L'acqua di rubinetto? Sui dati serve
più trasparenza da parte dei gestori
I primi risultati di una indagine della Fondazione Anci-Cittalia
Avere a disposizione una etichetta pienamente trasparente dell’acqua pubblica, cioè dati accessibili, completi, omogenei e raffrontabili sulla qualità di ciò che esce dai nostri rubinetti, è cosa ancora lontana. Qualche passo si è cominciato a farlo, ma parziale e in ordine sparso. Intendiamoci, non che ciò significhi che l’acqua che beviamo non sia pienamente potabile (vedi qui sotto l’intervista al professor Ottaviani ndr). No, il tema è quello di affermare anche da noi la trasparenza della pubblica amministrazione e il diritto del cittadino a una completa informazione, come elementi essenziali e normali dell’attività di chi gestisce la cosa pubblica.
Queste considerazioni sono il primo risultato dell’indagine che la Fondazione Cittalia, espressione dell’Associazione Nazionale Comuni Italiani, sta realizzando d’intesa con Coop, proprio perché nella campagna sull’acqua che Coop ha promosso, il tema dell’acqua pubblica è considerato sullo stesso livello di importanza di quello dell’impatto ambientale delle acque minerali. Ovvero, per incentivare il consumo di acqua pubblica, l’informazione verso i cittadini e le famiglie è una premessa fondamentale. Da qui la scelta, attraverso Cittalia, di condurre una indagine tra i 182 gestori aderenti a Federutility, per verificare se i dati sulla qualità delle acque potabili fossero o meno disponibili su internet, e come fossero presentati. L’indagine sarà completata nelle prossime settimane, ma già ora emergono alcune tendenze significative. "Il dato parziale – spiega il direttore ricerche di Cittalia, Paolo Testa che sta curando l’indagine assieme a Marco Calaresu – riguarda le 15 città metropolitane (Roma, Milano, Napoli, Bologna, Torino, Genova, Firenze, Reggio Calabria, Venezia, Trieste, Bari, Cagliari, Palermo, Catania, Messina) e altri 7 capoluoghi di provincia tra Calabria, Liguria e Umbria dove quindi abitano più di 10 milioni di italiani. Dal nostro punto di vista ci è parso importante contribuire a definire una fotografia della situazione perché favorire una relazione positiva tra enti pubblici e cittadini è importantissimo. In premessa c’è da spiegare che i gestori hanno obblighi di comunicazione dei dati solo verso altri enti come Regioni, Comuni e Asl, ma non verso gli utenti. Se però si estendono gli obblighi di trasparenza nell’accesso agli atti, propri delle pubbliche amministrazioni, anche a chi svolge attività di pubblico interesse, come è sicuramente la gestione del servizio idrico, allora le cose cambiano. E fornire i dati dovrebbe rappresentare il contributo che i gestori forniscono alla crescita della sensibilità dei cittadini verso questo tema".

(Righe del dataset)
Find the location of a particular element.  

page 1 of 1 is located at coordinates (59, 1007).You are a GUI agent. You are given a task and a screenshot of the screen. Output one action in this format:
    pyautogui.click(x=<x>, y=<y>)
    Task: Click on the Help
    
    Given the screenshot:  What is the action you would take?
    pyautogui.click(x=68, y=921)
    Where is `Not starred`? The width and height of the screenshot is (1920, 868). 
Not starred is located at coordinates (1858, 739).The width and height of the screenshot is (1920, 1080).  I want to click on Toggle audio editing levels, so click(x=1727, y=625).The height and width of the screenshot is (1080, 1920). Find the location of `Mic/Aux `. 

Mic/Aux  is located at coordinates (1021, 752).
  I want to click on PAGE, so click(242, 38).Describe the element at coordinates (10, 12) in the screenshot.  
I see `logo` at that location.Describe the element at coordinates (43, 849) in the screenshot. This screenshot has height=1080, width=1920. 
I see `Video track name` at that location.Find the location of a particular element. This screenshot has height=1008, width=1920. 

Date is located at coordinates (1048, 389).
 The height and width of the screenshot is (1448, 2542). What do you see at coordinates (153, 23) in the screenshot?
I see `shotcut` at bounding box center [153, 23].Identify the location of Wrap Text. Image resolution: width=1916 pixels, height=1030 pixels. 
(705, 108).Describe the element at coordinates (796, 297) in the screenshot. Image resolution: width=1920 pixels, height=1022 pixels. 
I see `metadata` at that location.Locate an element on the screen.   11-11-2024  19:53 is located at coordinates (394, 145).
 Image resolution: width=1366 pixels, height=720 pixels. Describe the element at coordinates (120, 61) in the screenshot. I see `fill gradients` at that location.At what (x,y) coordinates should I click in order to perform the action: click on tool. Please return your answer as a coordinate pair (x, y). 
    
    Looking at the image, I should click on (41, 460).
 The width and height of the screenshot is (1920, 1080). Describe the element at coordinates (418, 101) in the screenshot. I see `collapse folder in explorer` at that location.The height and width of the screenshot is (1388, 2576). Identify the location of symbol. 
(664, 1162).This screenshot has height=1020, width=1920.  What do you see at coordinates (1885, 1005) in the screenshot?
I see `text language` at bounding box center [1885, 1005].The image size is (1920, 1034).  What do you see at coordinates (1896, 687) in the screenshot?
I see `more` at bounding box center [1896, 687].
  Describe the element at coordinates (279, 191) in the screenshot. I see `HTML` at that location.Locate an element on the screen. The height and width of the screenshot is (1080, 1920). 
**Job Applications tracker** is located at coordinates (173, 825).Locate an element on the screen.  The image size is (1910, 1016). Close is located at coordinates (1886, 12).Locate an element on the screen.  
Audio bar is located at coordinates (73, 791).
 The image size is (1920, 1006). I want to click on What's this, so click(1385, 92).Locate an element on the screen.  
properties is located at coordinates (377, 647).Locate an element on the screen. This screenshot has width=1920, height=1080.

■ **Compiti da svolgere**:
(a) Nel brano sull'acqua di rubinetto, a quanti gestori aderenti a Federutility è rivolta l'indagine di Cittalia?
(b) Continua il brano sull'acqua di rubinetto dal punto in cui finisce.
Le righe non servono a nulla per questo lavoro.

■ **Risposte ai compiti**:
(a) A 182 gestori.

(b)
E qual è invece la situazione? Che delle 22 città considerate, su 25 gestori operanti solo 15 propongono dati sulla qualità dell’acqua sul proprio sito internet.
Ma avere dei dati su internet non significa aver risolto il problema, perché occorre capire come sono proposti e con che contenuti. Ad esempio la possibilità dell’utente di scaricare i dati viene offerta solo da 7 realtà. Se invece si cerca di sapere quale sia il riferimento temporale di quei dati (cioè a quando sono state fatte le analisi), ben 6 società (su 15) non indicano alcuna data, alcune fanno riferimento genericamente all’anno (dal 2007 al 2011) e solo in un caso il dato è aggiornato settimanalmente. Stesso problema di disomogeneità si rileva sulla localizzazione del campionamento, in alcuni casi (4) non è specificato, mentre negli altri si fa riferimento genericamente all’intera città o a singoli quartieri, rendendo comunque difficile poter fare raffronti.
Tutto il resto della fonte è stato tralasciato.